Support for the Linksys MR9000

Also can't install samba:

root@LinksysMR9000:~# wget https://downloads.notengobattery.com/projects/openwrt-v3.0.0-rc4/packages/arm_cortex-a7_neon-vfpv4/notengobattery_feed/Packages.gz
Downloading 'https://downloads.notengobattery.com/projects/openwrt-v3.0.0-rc4/packages/arm_cortex-a7_neon-vfpv4/notengobattery_feed/Packages.gz'
Connecting to 3.20.183.177:443
Connection error: Invalid SSL certificate
root@LinksysMR9000:~# 

Upd:
Oh, I found the answer

Click 'CA' at the bottom-right, you will see the upload button for the manual FW updates.

Hi, I want to check if there's a openwrt FW and upgrade process for MR9000?

Yes it works, more info in this thread:

Hi reka, I used the MR9000 .dts file here as the template and built a hacked firmware (21.02.0-rc4) for an MR6350 September last year. The firmware has been working smoothly since. Thanks for the trailblazing work you did to MR9000. Now I am thinking of upgrading the MR6350 to a tri-band router and it comes down to either MR8300 or MR9000. I would prefer MR9000 to MR8300 if both are in the stable OpenWrt release. But at this moment, MR9000 is not and I am wondering if you have a timeline of when that may happen, assuming you are working on it.

To tell you the truth , I'm not actively working on it so regrettably there is no timeline.

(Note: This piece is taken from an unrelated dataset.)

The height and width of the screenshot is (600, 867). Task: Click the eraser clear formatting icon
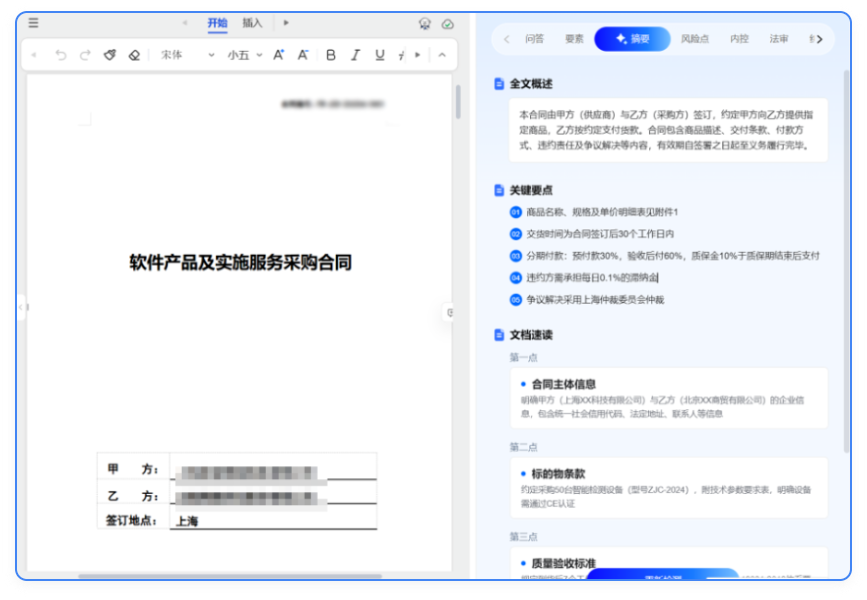point(135,55)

Understood. I know enough to build firmware but not technical enough to understand dts or kernel internal but but build a 'hacked' firmware is quite troublesome when one only does it once in a while. I actually have lost all the details of what I did last year. I guess I will just go with MR8300 but there is no rush.

Hi!

Sorry for recover this old thread, but I recently purchased 2 of this on amazon prime, and seems that the router is "locked" to 450mbs on the 3rd band. I've installed the NoTengoBattery firmware, and configured both routers with WDS (performance is best that mesh). Two routers sync with a 1733 speed, but the maximum I can get is 450mbs. With the oem firmware and mesh, performance seems similiar. Do yo have any improvement since last year?

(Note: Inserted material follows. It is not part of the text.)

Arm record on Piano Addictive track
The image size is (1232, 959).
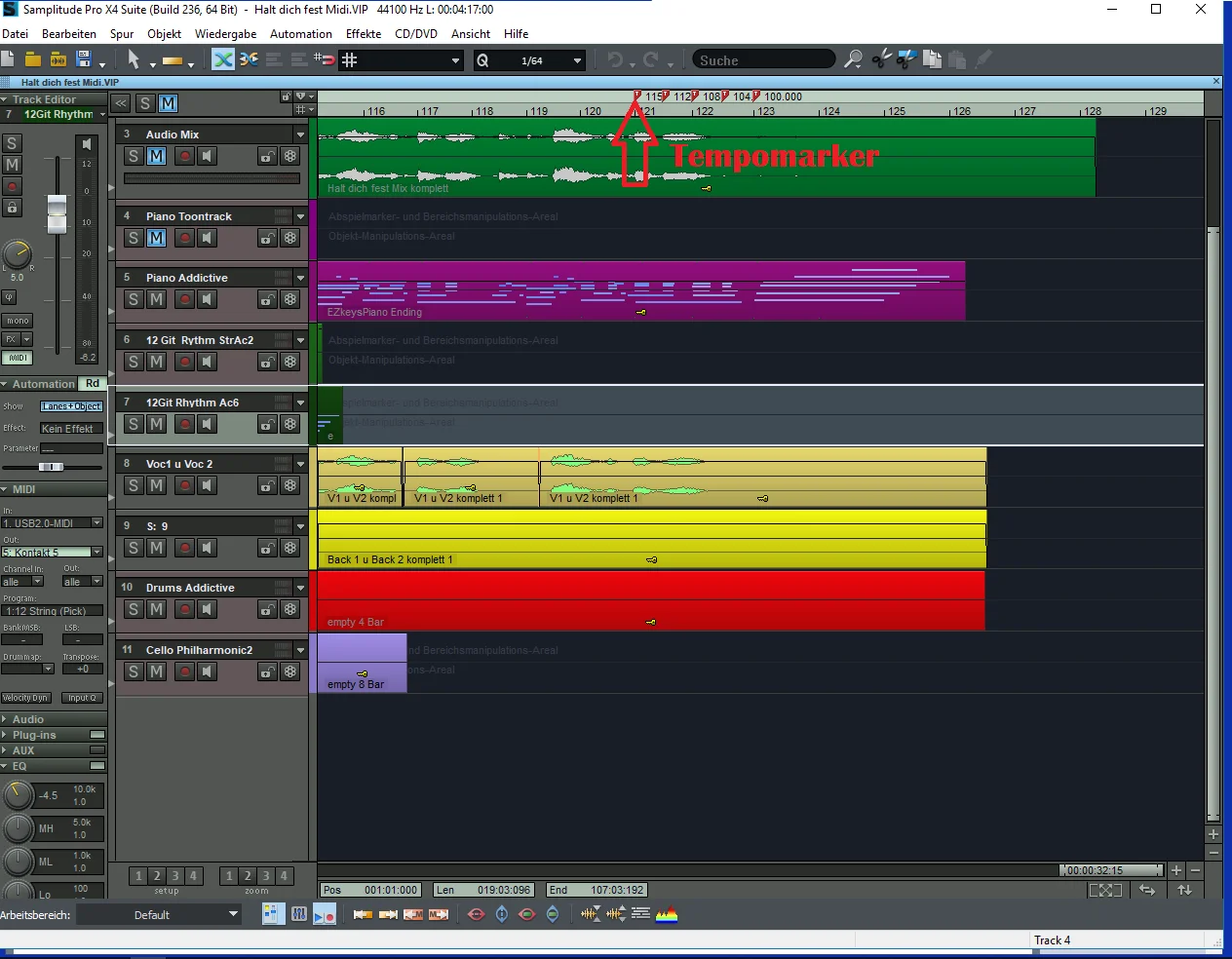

I think these are "CPU" limited to about 450 Mbps...

Strange, i have done some test installing iperf and config as a server, and cable performance is about 780mb, iperf config as client, cable performance is 980, So the limit shouldn't be the cpu

So is there much to do to get this into OpenWRT official release? And anyone care to give a performance comparison vs the OEM firmware?

Is this still the case?

Is it possible just to fool Openwrt into thinking the MR9000 is just a MR8300?

When I try and install OpenVPN-OpenSSL via luci I get the following:

Open source VPN solution using OpenSSL

Required dependency package kernel is not available in any repository.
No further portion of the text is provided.